EXERCISE SET.
**1.** According to the auditor's report, what date ends the year covered by the audited financial statements?
**2.** Reproduce, word for word, the passage of the auditor's report that starts with the words containing "give a true" and ends with "Companies Act 2006.".

DOCUMENT SECTION.
★ ★ ★ ★

CTC (Wholesalers) Limited

Independent Auditor's Report to the Members of CTC (Wholesalers) Limited

Opinion

We have audited the financial statements of CTC (Wholesalers) Limited (the 'company') for the year ended 31 October 2024, which comprise the Statement of Income and Retained Earnings, Balance Sheet, and Notes to the Financial Statements, including a summary of significant accounting policies. The financial reporting framework that has been applied in their preparation is applicable law and United Kingdom Accounting Standards, including Financial Reporting Standard 102 The Financial Reporting Standard applicable in the UK and Republic of Ireland (United Kingdom Generally Accepted Accounting Practice).

In our opinion the financial statements:

give a true and fair view of the state of the company's affairs as at 31 October 2024 and of its profit for the year then ended;

have been properly prepared in accordance with United Kingdom Generally Accepted Accounting Practice; and

have been prepared in accordance with the requirements of the Companies Act 2006.

Basis for opinion

We conducted our audit in accordance with International Standards on Auditing (UK) (ISAs (UK)) and applicable law. Our responsibilities under those standards are further described in the auditor responsibilities for the audit of the financial statements section of our report. We are independent of the company in accordance with the ethical requirements that are relevant to our audit of the financial statements in the UK, including the FRC’s Ethical Standard, and we have fulfilled our other ethical responsibilities in accordance with these requirements. We believe that the audit evidence we have obtained is sufficient and appropriate to provide a basis for our opinion.

★ ★ ★ ★

DATA SHOWN.

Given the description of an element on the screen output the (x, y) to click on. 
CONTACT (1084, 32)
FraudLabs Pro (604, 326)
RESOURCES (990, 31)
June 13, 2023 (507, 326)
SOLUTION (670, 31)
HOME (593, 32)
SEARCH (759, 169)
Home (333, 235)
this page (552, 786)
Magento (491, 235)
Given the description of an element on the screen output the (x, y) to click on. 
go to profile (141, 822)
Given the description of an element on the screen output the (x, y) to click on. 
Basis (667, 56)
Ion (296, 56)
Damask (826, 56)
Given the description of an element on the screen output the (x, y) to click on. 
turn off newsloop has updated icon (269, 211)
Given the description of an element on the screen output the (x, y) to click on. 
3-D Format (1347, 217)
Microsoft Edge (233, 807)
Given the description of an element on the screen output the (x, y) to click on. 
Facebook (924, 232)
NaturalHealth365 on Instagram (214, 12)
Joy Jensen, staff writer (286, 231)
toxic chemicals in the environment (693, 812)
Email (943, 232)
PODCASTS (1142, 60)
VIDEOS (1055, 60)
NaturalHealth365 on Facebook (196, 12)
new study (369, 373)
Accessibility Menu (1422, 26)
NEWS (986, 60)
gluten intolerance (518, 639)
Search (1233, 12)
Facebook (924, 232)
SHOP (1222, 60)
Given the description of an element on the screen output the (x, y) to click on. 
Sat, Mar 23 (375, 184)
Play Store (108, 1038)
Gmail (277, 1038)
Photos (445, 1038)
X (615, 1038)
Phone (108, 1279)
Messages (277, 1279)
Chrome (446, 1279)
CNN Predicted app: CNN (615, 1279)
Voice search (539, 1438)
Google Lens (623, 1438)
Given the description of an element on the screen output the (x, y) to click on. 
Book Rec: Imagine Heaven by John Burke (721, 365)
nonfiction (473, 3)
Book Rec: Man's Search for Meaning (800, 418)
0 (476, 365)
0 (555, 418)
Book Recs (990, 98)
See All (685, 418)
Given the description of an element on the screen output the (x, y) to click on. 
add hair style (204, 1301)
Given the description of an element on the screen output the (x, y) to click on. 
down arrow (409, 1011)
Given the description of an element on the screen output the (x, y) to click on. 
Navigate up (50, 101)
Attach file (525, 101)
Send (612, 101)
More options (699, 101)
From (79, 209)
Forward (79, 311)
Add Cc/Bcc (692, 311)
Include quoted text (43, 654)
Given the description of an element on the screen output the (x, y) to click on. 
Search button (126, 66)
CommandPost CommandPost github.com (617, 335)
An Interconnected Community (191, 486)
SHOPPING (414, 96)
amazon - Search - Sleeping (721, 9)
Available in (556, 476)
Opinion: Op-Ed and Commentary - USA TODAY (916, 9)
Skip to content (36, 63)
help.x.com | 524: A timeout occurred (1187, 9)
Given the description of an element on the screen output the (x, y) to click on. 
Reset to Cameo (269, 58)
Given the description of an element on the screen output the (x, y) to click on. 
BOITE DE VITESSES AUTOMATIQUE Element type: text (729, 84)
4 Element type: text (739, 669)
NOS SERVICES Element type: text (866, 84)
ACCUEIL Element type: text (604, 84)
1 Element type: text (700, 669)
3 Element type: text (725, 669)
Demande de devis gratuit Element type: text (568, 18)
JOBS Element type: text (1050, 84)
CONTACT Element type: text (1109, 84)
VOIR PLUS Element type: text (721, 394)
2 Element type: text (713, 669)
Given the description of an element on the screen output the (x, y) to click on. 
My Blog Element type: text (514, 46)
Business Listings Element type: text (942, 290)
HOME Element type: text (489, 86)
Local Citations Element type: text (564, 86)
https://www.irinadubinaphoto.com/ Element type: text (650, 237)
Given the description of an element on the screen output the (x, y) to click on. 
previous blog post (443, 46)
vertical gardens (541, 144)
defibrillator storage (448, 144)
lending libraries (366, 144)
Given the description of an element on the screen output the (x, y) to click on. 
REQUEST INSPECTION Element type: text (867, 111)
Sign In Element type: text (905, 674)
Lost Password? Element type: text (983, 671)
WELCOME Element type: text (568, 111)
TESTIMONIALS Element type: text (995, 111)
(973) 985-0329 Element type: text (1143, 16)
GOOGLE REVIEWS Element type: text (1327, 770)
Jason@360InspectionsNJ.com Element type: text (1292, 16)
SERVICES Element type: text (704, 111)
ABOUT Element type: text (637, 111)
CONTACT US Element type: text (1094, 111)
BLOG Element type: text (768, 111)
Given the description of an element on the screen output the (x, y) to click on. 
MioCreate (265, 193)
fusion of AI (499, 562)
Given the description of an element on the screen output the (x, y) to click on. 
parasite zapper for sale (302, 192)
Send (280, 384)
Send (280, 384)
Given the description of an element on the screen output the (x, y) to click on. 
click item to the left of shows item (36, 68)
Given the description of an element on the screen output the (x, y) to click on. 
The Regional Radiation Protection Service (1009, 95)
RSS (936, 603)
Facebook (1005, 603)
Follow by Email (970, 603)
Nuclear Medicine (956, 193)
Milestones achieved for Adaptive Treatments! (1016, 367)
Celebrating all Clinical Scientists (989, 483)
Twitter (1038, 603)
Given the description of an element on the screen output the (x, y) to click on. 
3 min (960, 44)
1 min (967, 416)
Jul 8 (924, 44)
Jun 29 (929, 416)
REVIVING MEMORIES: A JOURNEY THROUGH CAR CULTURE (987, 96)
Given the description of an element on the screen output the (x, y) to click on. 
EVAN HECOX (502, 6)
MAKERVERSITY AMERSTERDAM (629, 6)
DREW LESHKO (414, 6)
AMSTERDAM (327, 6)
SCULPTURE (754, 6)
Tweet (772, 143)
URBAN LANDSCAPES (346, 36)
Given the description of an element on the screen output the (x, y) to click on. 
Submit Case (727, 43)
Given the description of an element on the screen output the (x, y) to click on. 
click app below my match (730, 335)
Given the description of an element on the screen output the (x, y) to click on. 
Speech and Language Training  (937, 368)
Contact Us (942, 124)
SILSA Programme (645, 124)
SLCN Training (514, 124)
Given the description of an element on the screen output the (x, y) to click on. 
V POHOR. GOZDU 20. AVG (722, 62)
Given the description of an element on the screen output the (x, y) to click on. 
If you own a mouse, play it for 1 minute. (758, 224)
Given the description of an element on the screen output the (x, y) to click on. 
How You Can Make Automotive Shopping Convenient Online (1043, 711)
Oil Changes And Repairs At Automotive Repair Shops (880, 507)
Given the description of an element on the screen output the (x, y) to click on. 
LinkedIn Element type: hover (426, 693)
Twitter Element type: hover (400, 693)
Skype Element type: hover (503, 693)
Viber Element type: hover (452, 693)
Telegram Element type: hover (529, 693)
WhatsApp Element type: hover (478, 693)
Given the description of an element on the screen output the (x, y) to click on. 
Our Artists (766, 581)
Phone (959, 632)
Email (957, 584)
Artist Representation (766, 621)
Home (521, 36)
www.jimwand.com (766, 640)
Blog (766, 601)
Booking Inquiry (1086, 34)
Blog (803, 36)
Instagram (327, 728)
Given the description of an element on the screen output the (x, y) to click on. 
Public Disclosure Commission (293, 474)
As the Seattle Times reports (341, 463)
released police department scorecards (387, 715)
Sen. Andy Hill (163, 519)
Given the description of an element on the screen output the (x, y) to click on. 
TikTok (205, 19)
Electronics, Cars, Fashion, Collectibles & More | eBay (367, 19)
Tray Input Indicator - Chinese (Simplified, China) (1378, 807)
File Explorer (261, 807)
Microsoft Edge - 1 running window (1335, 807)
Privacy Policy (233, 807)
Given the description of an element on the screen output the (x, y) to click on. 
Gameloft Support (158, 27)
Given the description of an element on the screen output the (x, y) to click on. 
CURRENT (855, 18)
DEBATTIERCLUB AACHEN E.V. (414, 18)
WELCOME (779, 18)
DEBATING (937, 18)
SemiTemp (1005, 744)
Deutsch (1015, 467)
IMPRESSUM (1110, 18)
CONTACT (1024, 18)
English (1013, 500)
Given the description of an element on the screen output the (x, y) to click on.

★ ★ ★ ★

ANSWER SET.
**1.** 31 October 2024

**2.**
give a true and fair view of the state of the company's affairs as at 31 October 2024 and of its profit for the year then ended;

have been properly prepared in accordance with United Kingdom Generally Accepted Accounting Practice; and

have been prepared in accordance with the requirements of the Companies Act 2006.